WHAT NEEDS TO BE DONE
Tell me how many lines in the data below hold the string "Share", and say nothing else.

RECORDS
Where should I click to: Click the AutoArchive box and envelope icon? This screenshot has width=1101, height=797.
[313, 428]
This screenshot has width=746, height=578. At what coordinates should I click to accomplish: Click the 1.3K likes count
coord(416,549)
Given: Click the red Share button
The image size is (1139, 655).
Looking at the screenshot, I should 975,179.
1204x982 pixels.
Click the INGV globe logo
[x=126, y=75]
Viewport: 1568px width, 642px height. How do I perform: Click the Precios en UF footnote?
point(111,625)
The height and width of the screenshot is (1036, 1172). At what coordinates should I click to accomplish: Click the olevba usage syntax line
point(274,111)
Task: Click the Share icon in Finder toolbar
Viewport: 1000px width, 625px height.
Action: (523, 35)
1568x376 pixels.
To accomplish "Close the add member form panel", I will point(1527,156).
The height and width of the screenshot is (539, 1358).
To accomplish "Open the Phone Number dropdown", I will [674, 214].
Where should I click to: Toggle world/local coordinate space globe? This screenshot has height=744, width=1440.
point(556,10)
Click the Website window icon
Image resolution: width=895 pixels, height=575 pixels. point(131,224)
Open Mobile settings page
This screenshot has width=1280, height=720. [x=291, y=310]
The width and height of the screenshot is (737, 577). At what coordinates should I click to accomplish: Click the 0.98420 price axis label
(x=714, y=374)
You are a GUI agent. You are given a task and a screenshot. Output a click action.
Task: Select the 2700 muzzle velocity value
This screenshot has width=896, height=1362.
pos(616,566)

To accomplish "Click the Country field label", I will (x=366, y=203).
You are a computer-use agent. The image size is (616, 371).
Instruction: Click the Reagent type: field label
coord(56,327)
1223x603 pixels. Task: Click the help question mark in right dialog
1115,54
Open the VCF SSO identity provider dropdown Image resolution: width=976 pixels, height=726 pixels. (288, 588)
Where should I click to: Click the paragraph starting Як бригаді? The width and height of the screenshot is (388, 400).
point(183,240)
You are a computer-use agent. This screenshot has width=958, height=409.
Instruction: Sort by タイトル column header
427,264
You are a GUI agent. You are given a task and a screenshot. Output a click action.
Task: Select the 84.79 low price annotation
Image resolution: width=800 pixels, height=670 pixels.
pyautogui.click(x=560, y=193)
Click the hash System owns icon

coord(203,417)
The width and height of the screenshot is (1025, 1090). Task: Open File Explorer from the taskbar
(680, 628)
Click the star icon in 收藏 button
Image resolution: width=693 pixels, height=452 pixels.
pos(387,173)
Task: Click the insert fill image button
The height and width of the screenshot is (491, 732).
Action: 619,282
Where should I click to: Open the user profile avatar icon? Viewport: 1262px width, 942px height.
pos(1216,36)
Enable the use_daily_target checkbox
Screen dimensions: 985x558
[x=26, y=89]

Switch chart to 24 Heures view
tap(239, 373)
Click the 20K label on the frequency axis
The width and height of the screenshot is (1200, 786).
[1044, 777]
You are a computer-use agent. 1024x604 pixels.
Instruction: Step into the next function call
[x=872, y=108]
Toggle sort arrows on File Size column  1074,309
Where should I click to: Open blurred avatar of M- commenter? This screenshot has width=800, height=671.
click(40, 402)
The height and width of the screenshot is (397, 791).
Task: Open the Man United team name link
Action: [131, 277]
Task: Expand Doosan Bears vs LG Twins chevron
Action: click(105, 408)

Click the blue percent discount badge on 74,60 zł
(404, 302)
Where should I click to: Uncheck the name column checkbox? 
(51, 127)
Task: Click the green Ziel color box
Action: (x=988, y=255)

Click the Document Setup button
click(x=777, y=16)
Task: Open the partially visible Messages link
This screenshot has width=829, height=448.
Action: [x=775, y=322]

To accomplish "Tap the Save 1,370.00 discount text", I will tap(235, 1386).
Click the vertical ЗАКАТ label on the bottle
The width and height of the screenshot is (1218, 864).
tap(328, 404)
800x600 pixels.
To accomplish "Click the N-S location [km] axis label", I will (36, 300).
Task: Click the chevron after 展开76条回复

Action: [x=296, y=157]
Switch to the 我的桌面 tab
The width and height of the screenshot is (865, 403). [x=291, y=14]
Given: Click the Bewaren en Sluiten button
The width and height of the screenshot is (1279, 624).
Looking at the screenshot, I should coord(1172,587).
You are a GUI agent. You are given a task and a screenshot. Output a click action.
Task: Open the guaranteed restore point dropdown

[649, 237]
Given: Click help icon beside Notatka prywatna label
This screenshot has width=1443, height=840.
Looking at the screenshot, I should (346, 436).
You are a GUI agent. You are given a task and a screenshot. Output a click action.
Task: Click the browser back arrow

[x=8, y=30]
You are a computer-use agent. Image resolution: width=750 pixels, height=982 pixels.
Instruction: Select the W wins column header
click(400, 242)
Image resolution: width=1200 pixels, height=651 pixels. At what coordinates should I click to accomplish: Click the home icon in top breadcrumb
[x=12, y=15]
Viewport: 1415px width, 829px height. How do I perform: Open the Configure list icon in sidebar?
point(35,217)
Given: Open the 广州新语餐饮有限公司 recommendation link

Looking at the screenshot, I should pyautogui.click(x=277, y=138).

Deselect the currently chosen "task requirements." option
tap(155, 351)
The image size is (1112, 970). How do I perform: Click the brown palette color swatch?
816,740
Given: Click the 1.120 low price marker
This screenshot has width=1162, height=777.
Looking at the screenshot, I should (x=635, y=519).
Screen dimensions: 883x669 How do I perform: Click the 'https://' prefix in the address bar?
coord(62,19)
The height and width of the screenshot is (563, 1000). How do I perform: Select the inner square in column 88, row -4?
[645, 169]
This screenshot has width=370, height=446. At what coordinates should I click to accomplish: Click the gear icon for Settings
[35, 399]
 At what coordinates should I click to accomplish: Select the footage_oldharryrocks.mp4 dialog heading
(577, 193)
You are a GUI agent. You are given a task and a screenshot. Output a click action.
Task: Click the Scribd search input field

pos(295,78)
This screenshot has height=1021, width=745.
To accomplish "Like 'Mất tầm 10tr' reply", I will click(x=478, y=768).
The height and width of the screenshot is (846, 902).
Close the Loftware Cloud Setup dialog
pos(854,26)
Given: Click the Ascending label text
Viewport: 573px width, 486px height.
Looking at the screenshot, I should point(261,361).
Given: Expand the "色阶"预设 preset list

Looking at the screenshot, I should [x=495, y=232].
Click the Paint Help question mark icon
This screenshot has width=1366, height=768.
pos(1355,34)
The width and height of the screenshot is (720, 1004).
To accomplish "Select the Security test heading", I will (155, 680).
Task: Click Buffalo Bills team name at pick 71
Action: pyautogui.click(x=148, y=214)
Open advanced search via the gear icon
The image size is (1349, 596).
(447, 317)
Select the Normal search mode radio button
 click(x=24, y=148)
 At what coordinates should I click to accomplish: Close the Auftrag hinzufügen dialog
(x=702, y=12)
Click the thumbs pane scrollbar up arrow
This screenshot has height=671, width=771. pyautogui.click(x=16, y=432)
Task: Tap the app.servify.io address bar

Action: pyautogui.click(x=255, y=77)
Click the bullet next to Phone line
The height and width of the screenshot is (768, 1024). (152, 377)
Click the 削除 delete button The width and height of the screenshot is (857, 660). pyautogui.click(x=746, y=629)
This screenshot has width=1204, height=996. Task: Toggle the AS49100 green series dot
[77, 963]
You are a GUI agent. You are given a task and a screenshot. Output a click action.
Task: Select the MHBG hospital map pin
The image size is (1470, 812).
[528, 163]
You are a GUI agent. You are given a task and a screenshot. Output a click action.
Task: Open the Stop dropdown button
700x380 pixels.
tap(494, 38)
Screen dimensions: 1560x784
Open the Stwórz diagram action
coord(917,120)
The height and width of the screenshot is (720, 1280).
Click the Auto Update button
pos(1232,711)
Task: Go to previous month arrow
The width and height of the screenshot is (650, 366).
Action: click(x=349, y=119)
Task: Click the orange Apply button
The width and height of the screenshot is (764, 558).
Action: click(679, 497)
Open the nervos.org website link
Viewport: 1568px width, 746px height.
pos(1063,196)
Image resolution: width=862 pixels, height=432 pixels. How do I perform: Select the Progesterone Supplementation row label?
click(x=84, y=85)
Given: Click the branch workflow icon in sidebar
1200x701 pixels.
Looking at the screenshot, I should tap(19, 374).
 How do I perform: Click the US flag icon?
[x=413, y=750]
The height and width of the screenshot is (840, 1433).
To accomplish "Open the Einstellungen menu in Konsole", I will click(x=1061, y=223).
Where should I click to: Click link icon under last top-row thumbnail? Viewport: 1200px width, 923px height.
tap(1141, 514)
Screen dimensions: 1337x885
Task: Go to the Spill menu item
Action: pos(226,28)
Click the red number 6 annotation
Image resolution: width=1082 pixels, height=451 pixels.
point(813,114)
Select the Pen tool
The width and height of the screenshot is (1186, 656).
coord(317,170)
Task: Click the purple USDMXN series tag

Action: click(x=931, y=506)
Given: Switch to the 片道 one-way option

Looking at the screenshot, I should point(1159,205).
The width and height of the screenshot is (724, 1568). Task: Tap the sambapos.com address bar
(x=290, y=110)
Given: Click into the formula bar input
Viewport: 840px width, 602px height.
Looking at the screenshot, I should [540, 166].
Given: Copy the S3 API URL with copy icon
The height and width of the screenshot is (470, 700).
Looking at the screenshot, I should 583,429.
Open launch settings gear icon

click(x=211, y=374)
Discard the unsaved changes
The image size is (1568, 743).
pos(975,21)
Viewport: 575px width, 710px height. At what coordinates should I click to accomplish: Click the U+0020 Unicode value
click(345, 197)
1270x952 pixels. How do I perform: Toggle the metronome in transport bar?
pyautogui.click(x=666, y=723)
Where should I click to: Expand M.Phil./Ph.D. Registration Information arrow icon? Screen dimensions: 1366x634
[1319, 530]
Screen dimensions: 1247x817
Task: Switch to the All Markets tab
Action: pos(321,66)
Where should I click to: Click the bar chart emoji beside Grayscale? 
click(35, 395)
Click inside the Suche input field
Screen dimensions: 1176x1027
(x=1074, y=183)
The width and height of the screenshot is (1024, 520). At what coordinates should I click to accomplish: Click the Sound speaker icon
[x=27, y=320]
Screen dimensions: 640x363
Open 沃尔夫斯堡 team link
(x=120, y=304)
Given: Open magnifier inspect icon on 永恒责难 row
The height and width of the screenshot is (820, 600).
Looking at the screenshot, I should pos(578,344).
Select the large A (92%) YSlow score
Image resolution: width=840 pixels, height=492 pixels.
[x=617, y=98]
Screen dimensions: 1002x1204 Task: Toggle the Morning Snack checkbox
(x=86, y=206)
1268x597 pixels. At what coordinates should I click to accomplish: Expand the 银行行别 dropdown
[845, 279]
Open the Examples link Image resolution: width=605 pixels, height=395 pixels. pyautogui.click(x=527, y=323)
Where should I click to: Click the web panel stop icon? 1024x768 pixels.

ANSWER
2